|
Bugzilla – Full Text Bug Listing |
| Summary: | GCC 8: xf86-video-intel build fails on i586 | ||
|---|---|---|---|
| Product: | [openSUSE] openSUSE Tumbleweed | Reporter: | Martin Liška <martin.liska> |
| Component: | X.Org | Assignee: | Michal Srb <msrb> |
| Status: | RESOLVED FIXED | QA Contact: | E-mail List <xorg-maintainer-bugs> |
| Severity: | Normal | ||
| Priority: | P4 - Low | CC: | jan.hubicka, martin.liska, matz, msrb, mstaudt, ptesarik, rguenther, sndirsch |
| Version: | Current | ||
| Target Milestone: | --- | ||
| Hardware: | Other | ||
| OS: | Other | ||
| Whiteboard: | |||
| Found By: | --- | Services Priority: | |
| Business Priority: | Blocker: | --- | |
| Marketing QA Status: | --- | IT Deployment: | --- |
| Bug Depends on: | |||
| Bug Blocks: | 1084649 | ||
| Attachments: | Fix build on i686 | ||
|
Description
Martin Liška
2018-05-09 11:27:46 UTC
If I read it correctly, gcc 8 does not want to inline `emit_vertex` into `vertex_emit_2s` because each use different target specific options.

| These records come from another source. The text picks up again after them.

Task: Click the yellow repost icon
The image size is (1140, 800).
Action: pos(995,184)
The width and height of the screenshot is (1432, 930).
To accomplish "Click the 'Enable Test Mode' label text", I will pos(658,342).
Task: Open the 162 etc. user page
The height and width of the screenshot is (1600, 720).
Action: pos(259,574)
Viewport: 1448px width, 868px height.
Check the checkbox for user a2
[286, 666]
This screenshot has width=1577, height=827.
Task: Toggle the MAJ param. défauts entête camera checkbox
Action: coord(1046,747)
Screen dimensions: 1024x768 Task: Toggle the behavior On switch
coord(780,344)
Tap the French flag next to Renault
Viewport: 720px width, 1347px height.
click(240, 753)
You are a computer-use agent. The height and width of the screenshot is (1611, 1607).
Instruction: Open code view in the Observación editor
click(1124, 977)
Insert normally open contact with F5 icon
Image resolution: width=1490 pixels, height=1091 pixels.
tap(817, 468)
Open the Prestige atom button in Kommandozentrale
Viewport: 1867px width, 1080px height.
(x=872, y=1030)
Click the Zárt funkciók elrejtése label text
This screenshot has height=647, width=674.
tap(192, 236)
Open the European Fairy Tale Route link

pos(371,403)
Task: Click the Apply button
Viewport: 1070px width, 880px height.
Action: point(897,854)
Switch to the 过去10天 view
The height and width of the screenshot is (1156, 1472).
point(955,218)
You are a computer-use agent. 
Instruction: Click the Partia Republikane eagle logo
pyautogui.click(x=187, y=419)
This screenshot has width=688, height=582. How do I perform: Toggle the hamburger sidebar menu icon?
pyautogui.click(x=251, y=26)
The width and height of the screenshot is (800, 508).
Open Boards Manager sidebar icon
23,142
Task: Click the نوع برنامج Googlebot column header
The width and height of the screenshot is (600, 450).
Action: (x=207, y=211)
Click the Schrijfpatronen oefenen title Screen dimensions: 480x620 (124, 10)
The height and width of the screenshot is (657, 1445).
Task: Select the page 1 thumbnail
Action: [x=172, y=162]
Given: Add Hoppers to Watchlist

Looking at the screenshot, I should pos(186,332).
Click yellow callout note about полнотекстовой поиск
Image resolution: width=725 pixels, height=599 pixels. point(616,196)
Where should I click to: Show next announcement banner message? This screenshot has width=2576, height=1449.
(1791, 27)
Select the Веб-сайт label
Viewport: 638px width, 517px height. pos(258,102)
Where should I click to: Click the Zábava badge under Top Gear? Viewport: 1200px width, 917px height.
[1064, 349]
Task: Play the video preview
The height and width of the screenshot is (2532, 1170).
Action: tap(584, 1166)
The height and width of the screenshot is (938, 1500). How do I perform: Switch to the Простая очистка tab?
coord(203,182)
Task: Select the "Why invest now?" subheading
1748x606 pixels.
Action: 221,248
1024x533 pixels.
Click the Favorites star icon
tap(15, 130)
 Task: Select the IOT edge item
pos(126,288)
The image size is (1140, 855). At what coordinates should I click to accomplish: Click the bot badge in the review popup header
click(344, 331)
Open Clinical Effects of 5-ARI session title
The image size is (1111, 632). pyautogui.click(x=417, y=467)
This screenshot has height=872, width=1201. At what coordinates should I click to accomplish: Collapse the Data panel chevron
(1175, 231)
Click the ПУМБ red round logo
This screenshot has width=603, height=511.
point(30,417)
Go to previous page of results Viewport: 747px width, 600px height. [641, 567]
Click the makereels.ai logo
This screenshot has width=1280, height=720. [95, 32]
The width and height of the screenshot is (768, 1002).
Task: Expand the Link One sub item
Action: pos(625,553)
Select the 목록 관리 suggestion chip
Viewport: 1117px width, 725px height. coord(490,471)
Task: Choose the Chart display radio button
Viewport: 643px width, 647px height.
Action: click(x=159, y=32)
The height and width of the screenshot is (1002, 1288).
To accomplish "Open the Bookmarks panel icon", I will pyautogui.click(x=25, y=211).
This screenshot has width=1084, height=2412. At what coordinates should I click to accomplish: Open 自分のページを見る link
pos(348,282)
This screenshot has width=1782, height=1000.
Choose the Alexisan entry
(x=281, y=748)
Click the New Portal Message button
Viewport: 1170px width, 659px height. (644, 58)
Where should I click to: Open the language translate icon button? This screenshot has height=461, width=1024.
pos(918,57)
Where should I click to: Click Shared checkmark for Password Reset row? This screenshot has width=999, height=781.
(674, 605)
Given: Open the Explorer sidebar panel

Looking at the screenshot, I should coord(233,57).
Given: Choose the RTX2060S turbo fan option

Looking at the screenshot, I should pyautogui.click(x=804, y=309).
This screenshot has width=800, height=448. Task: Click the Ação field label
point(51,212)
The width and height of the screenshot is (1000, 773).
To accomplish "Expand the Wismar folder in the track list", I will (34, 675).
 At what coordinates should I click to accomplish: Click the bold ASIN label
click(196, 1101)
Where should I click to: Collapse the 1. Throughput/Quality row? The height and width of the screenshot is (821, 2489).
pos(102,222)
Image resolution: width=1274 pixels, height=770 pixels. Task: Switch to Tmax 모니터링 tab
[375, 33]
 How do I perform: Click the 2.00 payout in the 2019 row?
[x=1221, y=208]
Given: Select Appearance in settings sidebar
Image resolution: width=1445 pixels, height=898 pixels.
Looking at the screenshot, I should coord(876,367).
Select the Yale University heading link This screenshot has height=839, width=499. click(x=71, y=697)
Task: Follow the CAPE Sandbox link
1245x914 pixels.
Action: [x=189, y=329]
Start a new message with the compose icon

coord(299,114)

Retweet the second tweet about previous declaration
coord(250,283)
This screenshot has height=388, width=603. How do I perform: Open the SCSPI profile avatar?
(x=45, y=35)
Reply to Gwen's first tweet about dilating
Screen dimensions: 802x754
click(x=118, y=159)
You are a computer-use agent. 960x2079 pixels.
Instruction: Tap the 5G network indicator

Their full signatures are:
static __attribute__((always_inline)) void
vertex_emit_2s(struct sna *sna, int16_t x, int16_t y)
__attribute__((target("sse2,fpmath=sse"))) __attribute__((always_inline))
static void emit_vertex(/* omitted */)
Is it a new behavior that gcc 8 refuses to inline function into another if the target options differ? Or is the warning/error for failing always_inline new?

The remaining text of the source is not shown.